Just because a patient has a more severe diagnosis doesn’t necessarily mean you can bill a higher-level E/M or a longer psychotherapy session, she adds. “A more severe diagnosis could work for a higher level code, but it depends on what takes place in that session,” she says. The E/M code depends on medical decision-making, history, and more, she says. It’s not just time-based. “People are used to using just one code for a medication-management visit, but that’s not how it works anymore,” she says. “You have to be thinking about the jigsaw puzzle.”

Likewise, having a dual diagnosis doesn’t automatically rate a higher level E/M. “You might have two chronic conditions but still have a lower level E/M,” says Marshall. “It’s everything taken together.” Suicidal ideation, for example, constitutes a higher risk – one of the elements of determining the E/M level – but other parts of the visit may be lower level.

There’s another issue: the E/M codes are for use by medical staff: physicians, psychiatric nurse practitioners, nurse practitioners, and physician assistants, says Marshall. They cannot be used by psychologists or social workers.

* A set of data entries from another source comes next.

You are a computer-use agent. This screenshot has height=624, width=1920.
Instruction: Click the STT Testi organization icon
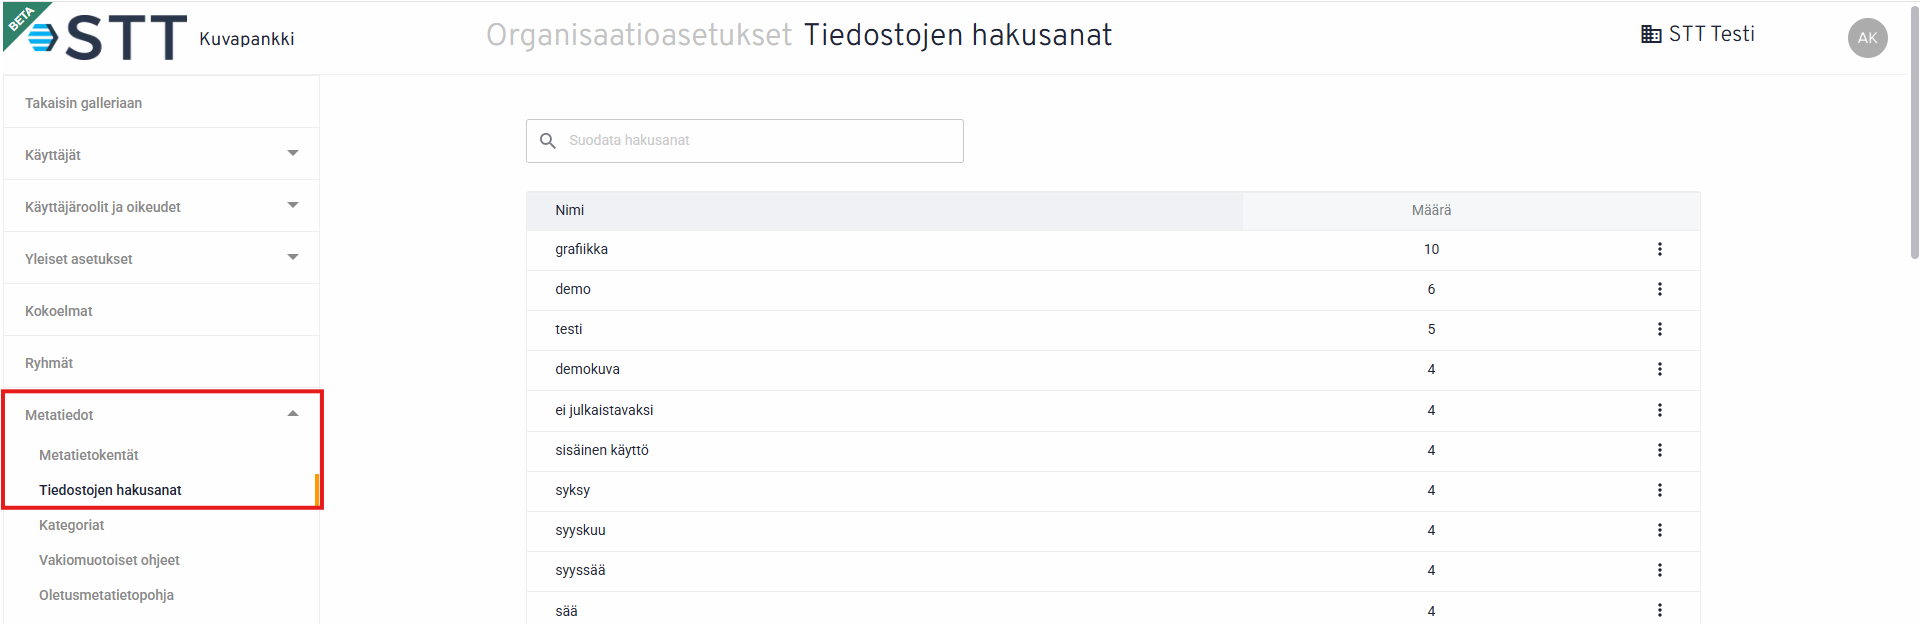(1651, 34)
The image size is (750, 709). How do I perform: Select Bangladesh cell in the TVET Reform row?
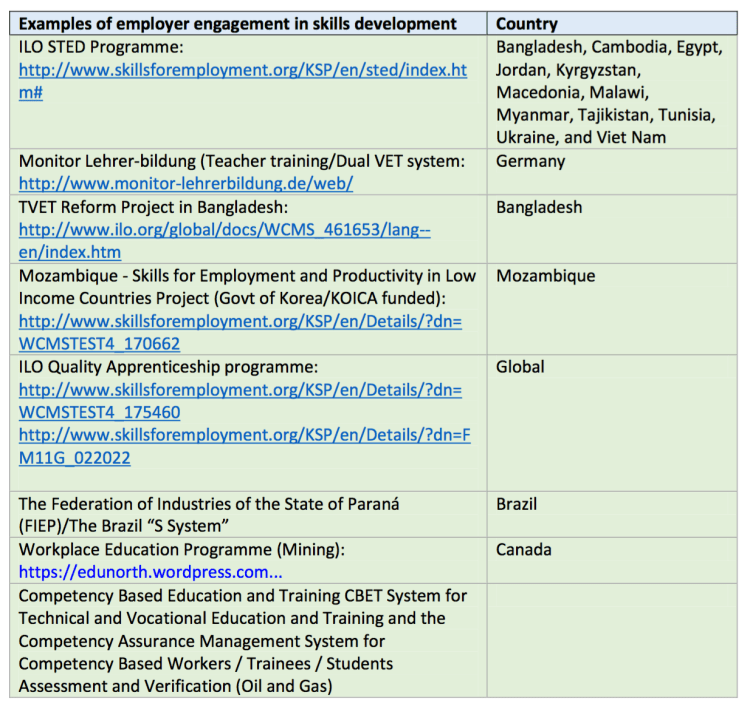pyautogui.click(x=538, y=207)
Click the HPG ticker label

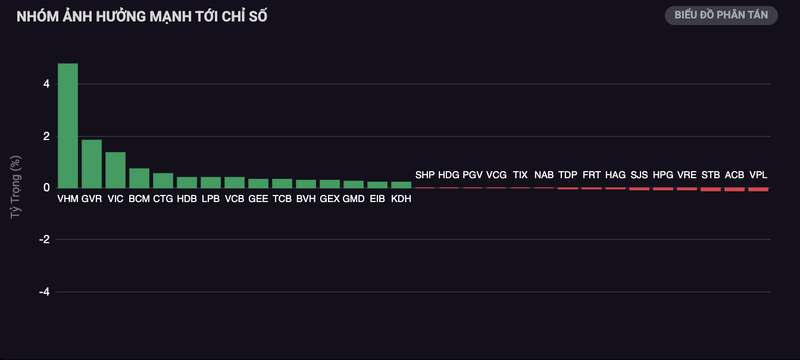(x=663, y=175)
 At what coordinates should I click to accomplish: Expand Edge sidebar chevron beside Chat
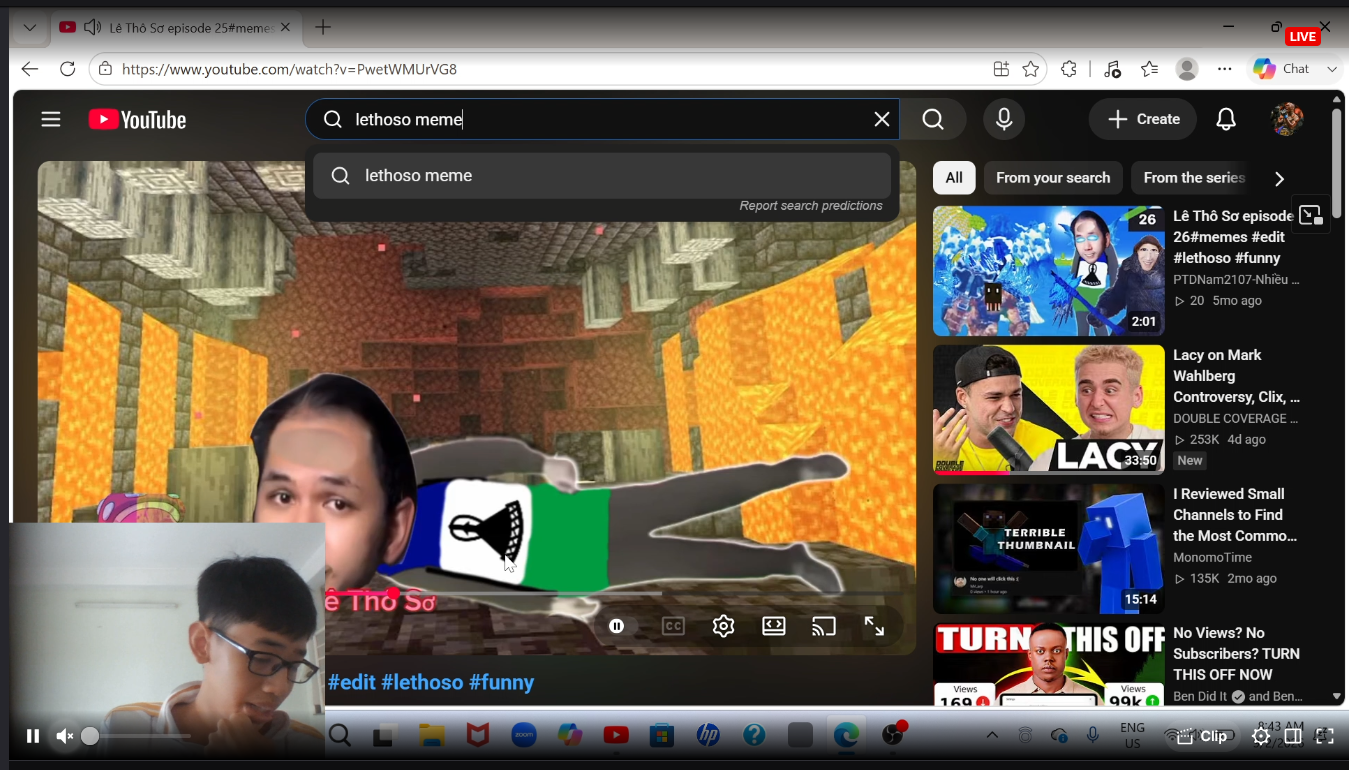pyautogui.click(x=1332, y=69)
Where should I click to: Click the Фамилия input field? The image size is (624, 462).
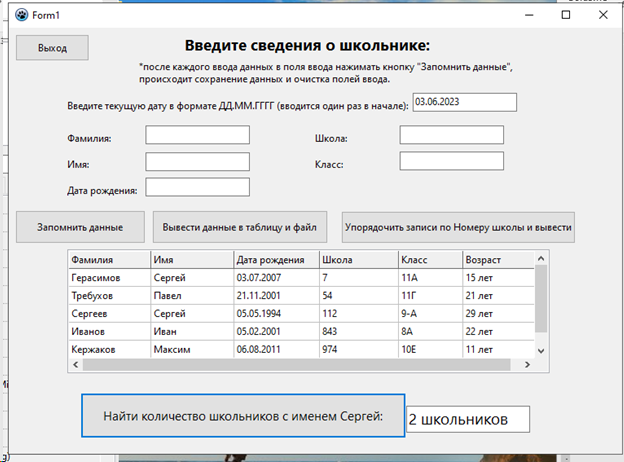pyautogui.click(x=197, y=136)
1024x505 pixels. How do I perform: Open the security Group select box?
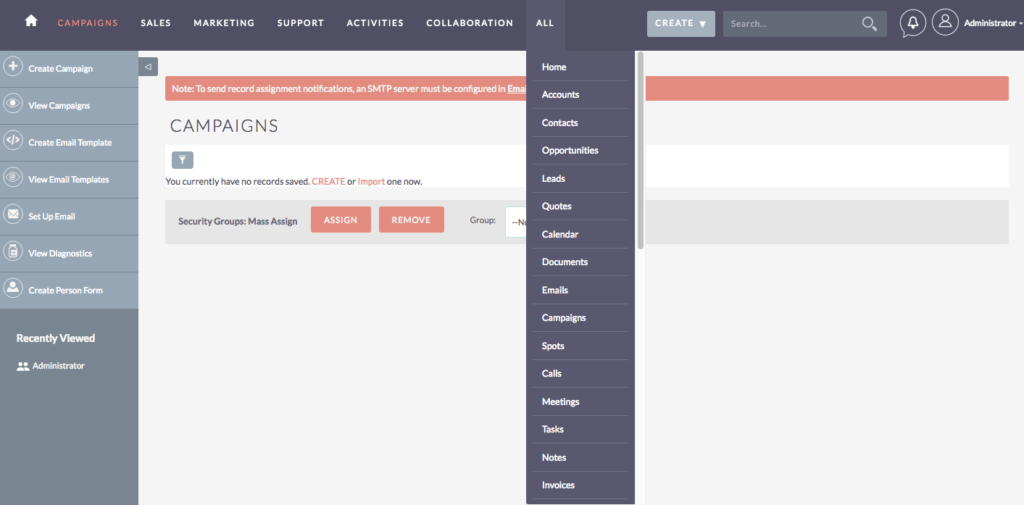516,221
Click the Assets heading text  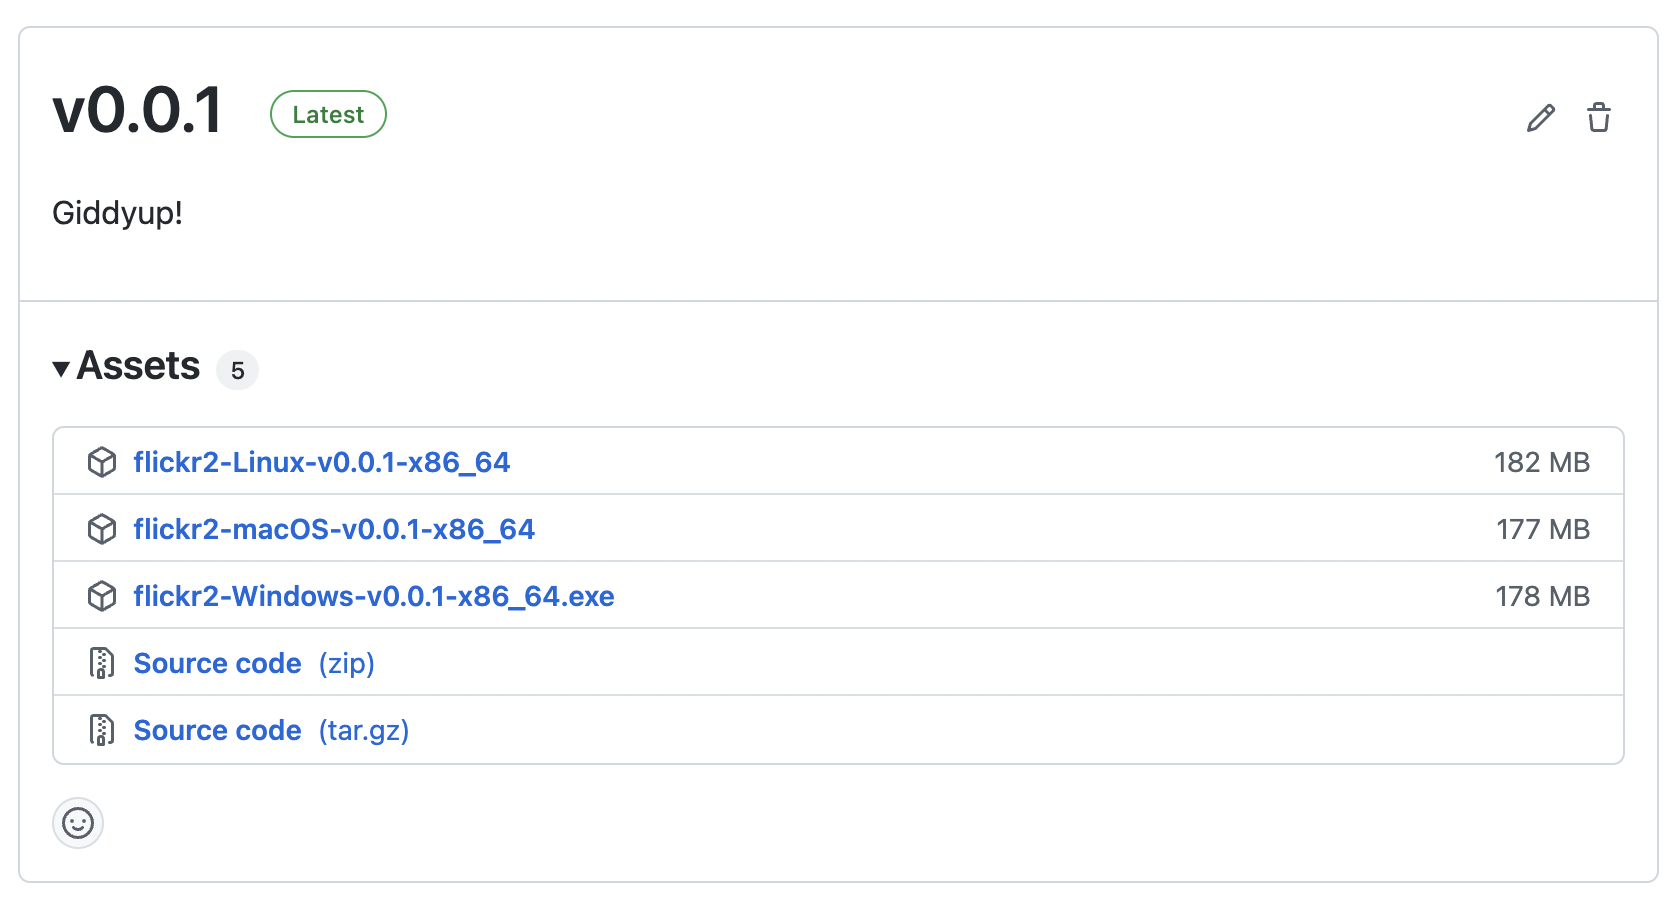point(139,366)
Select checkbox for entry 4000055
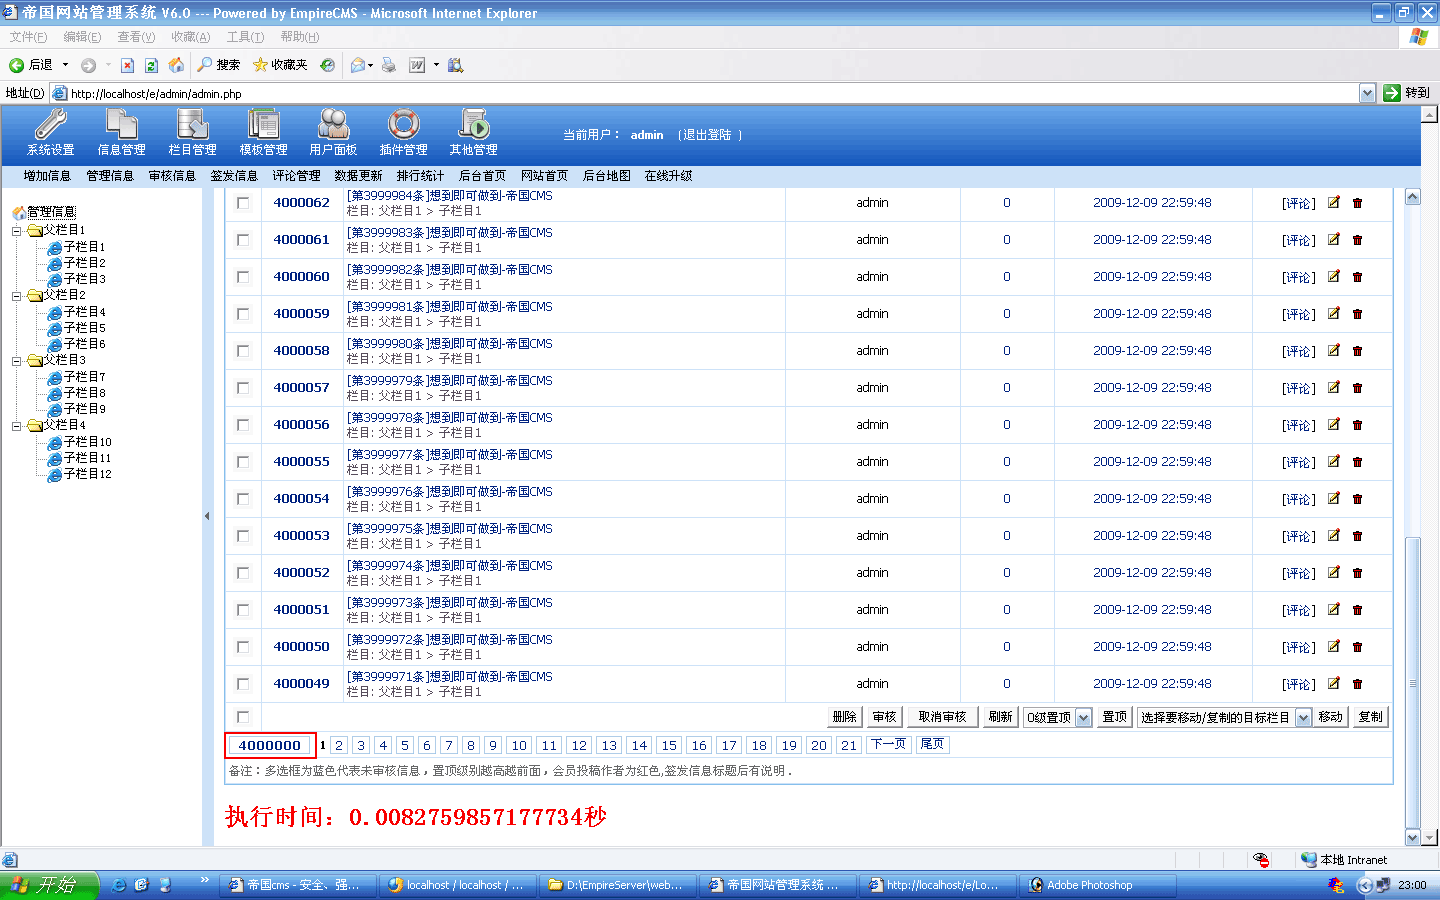 click(x=243, y=462)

Medicaid, the primary payer for mental health services, uses CPT, but also uses state-based codes. This varies from state to state; some states only use HCPCS codes, instead of CPT codes, for psychotherapy, says Marshall. In general, there are more state-based codes for addiction treatment services, with mental health services tending to use the CPT codes. HCPCS codes allow for day treatment services and intensive outpatient services, while CPT codes allow for medication management and psychotherapy.

Providers are expected to need help with coding and billing, especially as the claims process becomes standardized under health care reform.  The National Council offers training, as does NIATx/SAAS on the addiction side.

There are two sets of guidelines for the E/M codes – 1997 and 1995. Psychiatrists, because they are medically based, use the 1997 guidelines, because they can be used in single-system reviews – in other words, the entire body doesn’t need to be evaluated. With the 1997 guidelines, the examination, history, and medical decision making can all be focused on the psychiatric component, says Marshall.

Finally, it’s important to note that counseling – in E/M verbiage – doesn’t mean the same thing as counseling in a psychotherapist’s language. You can use time under one condition when determining an E/M level – if most of the visit time is spent on counseling. “Time spent on this kind of counseling is not psychotherapy,” says Marshall. “It is a discussion with a patient and/or family concerning the recommended studies, risks and benefits, instructions for treatment,” she says. “It is nothing like psychotherapy. Psychotherapy is the treatment of a mental illness in which the physician attempts to alleviate emotional disturbances.”

Note: It’s a truism among coders that “if it wasn’t documented, it wasn’t done.” Documentation for psychotherapy can be much more time-consuming that documentation for medical visits, but it’s essential to getting paid. Documentation for psychotherapy should include the focus of the session, the type of modality (CBT, etc.), said Marshall.


There are still ways of capturing time spent, says Marshall. “It is still possible to bill for 90 or 120 minute sessions,” she said. “The challenge is that not all payers are using these codes.” You would need to use prolonged services codes, she says, to bill for longer sessions.

“But payers expect people to use 30- or 45- minute sessions which cuts you off at 52 minutes,” she says. “This puts people who do longer sessions in a bind.”